**Task to complete**
Please transcribe exactly the line that holds "The image size" and all lines that follow it to the end of the records below, omitting any pictures.

(Stored items)
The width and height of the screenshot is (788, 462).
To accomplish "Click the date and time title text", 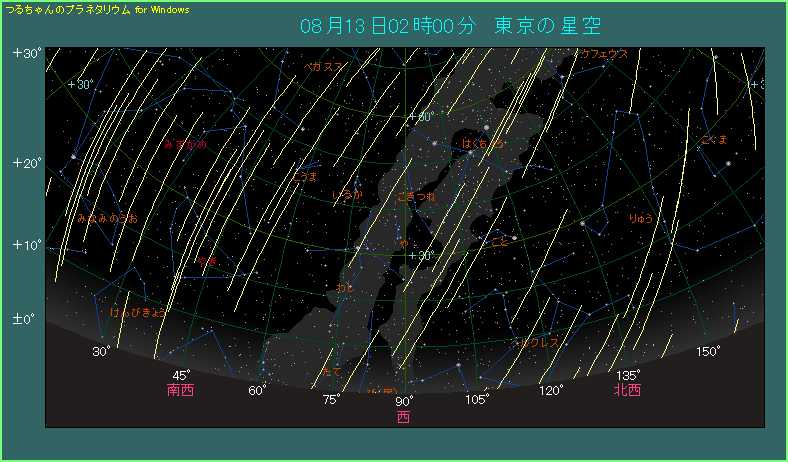I will [451, 25].
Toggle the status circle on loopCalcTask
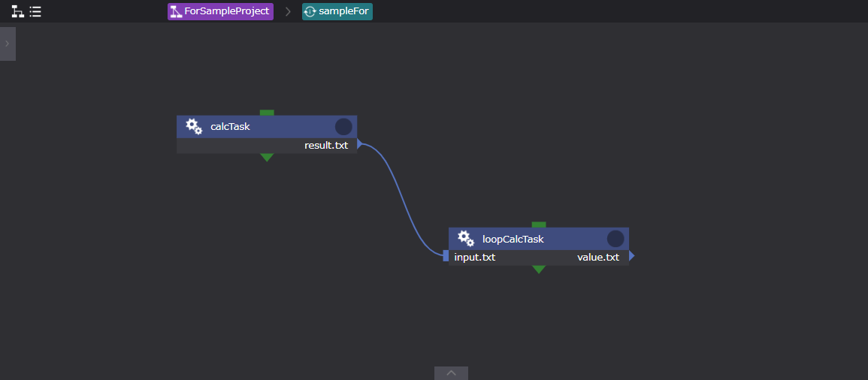 [615, 239]

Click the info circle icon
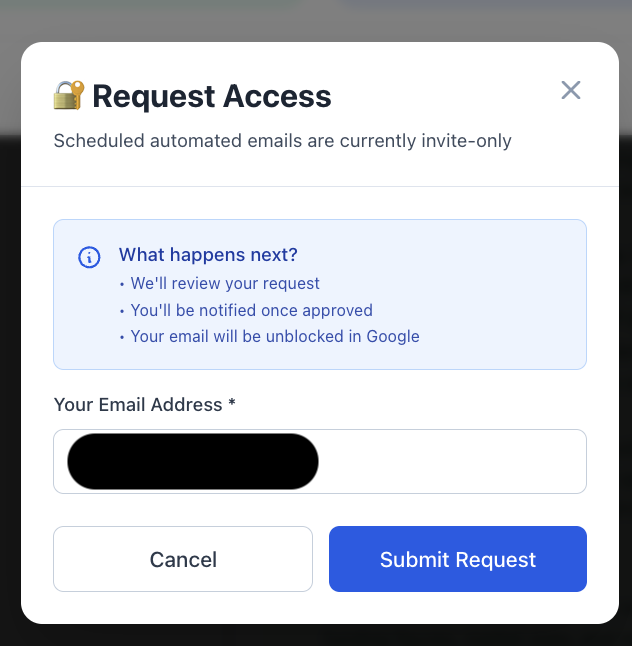click(x=89, y=257)
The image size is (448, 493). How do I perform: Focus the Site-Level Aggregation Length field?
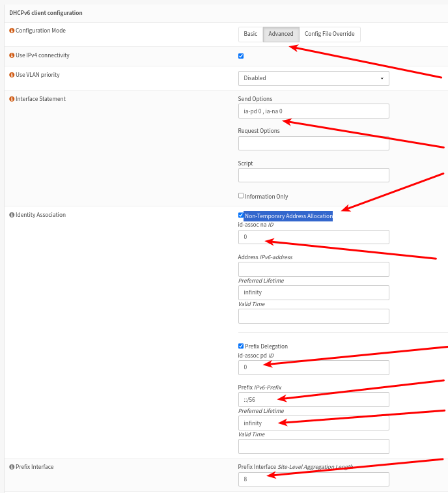(x=313, y=479)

**Answer for the task**
The image size is (448, 493). How do I perform: Focus the Site-Level Aggregation Length field?
(x=313, y=479)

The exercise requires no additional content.